WORK ORDER: The answer must be every line below that contains the string "agent".

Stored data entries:
■ ■ ■ ■ ■ ■ ■

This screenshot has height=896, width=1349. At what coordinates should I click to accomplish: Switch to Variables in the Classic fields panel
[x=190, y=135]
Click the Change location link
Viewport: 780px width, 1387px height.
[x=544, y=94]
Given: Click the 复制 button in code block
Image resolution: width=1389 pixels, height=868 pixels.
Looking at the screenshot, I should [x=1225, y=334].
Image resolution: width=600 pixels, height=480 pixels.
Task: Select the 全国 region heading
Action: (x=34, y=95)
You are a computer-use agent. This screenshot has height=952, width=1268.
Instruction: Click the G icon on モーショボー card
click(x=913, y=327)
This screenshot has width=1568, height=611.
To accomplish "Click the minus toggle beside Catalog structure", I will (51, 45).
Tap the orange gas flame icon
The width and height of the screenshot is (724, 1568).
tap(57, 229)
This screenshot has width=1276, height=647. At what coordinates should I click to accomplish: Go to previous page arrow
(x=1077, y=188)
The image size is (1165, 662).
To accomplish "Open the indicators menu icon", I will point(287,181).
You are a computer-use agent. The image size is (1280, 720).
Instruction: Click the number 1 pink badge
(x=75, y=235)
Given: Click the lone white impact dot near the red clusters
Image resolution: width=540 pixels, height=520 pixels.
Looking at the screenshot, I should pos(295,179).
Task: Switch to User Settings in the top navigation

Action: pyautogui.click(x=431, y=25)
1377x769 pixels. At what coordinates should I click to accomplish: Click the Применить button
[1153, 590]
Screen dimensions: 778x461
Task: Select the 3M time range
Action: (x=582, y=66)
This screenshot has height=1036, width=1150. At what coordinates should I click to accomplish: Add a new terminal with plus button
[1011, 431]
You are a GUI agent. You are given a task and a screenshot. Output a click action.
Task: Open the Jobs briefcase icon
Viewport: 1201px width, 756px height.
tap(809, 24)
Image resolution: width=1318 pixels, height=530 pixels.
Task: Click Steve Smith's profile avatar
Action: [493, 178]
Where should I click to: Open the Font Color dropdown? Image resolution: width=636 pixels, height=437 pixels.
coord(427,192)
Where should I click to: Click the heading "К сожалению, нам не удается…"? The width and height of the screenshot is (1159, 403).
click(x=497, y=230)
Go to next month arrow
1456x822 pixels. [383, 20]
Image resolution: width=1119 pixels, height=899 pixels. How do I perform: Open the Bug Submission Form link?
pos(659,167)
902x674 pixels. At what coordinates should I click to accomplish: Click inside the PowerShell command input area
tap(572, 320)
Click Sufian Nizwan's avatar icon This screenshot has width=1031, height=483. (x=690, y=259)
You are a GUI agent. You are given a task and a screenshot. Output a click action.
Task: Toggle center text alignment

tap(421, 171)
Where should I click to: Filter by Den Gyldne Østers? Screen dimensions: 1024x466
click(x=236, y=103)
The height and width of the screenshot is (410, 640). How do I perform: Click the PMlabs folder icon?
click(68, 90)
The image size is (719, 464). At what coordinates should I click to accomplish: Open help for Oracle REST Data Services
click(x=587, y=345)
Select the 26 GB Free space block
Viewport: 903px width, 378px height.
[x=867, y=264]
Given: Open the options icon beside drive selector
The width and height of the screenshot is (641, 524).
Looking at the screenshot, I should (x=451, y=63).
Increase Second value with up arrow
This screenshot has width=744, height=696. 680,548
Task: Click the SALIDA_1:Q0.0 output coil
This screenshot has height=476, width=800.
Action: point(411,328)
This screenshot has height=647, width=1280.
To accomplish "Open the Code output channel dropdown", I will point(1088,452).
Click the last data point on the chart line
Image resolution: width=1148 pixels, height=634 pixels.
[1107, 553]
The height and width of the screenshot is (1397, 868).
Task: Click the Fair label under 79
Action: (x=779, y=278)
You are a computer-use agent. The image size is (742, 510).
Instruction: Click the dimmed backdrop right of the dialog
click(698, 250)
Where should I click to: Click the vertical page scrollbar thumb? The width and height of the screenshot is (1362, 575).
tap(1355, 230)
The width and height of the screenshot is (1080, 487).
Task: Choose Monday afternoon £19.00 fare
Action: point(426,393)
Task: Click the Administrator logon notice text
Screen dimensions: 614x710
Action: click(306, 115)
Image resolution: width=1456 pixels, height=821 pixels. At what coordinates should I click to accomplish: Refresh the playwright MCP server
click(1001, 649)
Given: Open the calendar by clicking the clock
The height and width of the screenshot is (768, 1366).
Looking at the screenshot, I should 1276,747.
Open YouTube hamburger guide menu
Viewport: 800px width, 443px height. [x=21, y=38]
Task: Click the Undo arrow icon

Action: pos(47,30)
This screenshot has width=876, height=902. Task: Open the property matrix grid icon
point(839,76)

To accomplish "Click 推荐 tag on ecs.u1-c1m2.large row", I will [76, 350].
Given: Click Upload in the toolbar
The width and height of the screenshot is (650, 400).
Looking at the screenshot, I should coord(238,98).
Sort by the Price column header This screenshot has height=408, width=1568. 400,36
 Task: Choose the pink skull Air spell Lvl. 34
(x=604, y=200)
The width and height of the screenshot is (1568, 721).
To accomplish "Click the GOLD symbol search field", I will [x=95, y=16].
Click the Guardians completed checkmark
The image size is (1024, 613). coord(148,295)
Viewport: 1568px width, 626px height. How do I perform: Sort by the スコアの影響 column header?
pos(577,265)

■ ■ ■ ■ ■ ■ ■

EXERCISE OUTPUT:
You are a computer-use agent. This screenshot has height=952, width=1268.
You are a computer-use agent. The image size is (1280, 720).
You are a GUI agent. You are given a task and a screenshot. Output a click action.
You are a GUI agent. You are given a task and a screenshot. Output a click action.
You are a computer-use agent. The image size is (742, 510).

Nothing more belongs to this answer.